I was super tired whilst driving the other day, had the radio on and the aircon turned up to the highest setting but still started to doze off while driving.
I either dreamed it, or the radio switched to loud music for a few seconds and the screen showed the text "alarm" - did my car pick up my sleepiness, or is it coincidence and the alarm was for something else?
Thanks,
A


----------



## Analognerd (Oct 5, 2014)

*I will be looking for that answer also. What year did autos start doing that?
I fine that eating chips or something keeps me awake.
I will be buying a old Sentra and one of the thing I don't like about it is there is no room for a comfy sleep at a rest stop or for what ever reason you need to stretch out.
Like camping folks or just need to get out of your crazy Apt. for some sleep.*


----------



## Analognerd (Oct 5, 2014)

I took a quick look and I saw no Factory installed anti sleep device. There is an app that works with the camera on some phones but will it turn up your radio?-I don't think it could. What I did fine is on the Titans radio there is a device that is called a SSV or speed sensitive vol. This will automated an increase in the radios vol. when you speed up and some radios you can pre set just how loud that vol. increase you want.

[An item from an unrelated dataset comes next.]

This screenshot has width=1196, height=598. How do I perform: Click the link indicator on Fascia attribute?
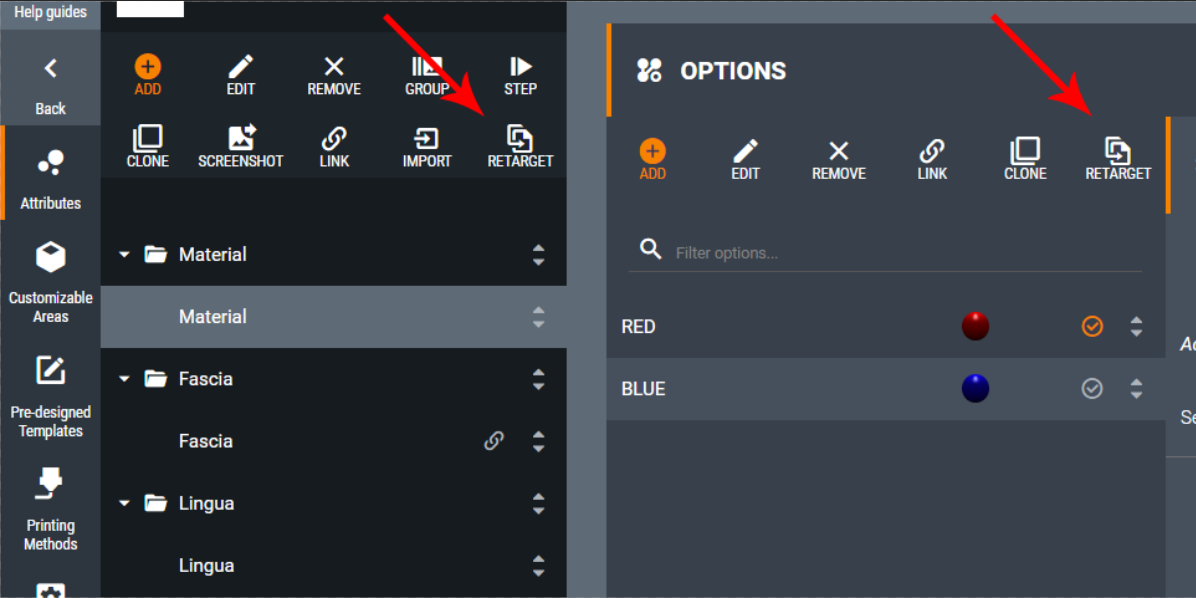click(x=494, y=441)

I'm thinking yours is set to full vol. and you speeded up to that automated vol. increase point.
Ya, this would be a from beyond something I wouldn't for-get. Can you do it again? only fake it out. Is there something Nissan is not telling us for fear we wont buy?


----------



## BenFoster (Feb 19, 2015)

I know sensors and safety have come a long way in vehicles, but I think you may have dreamed it.


----------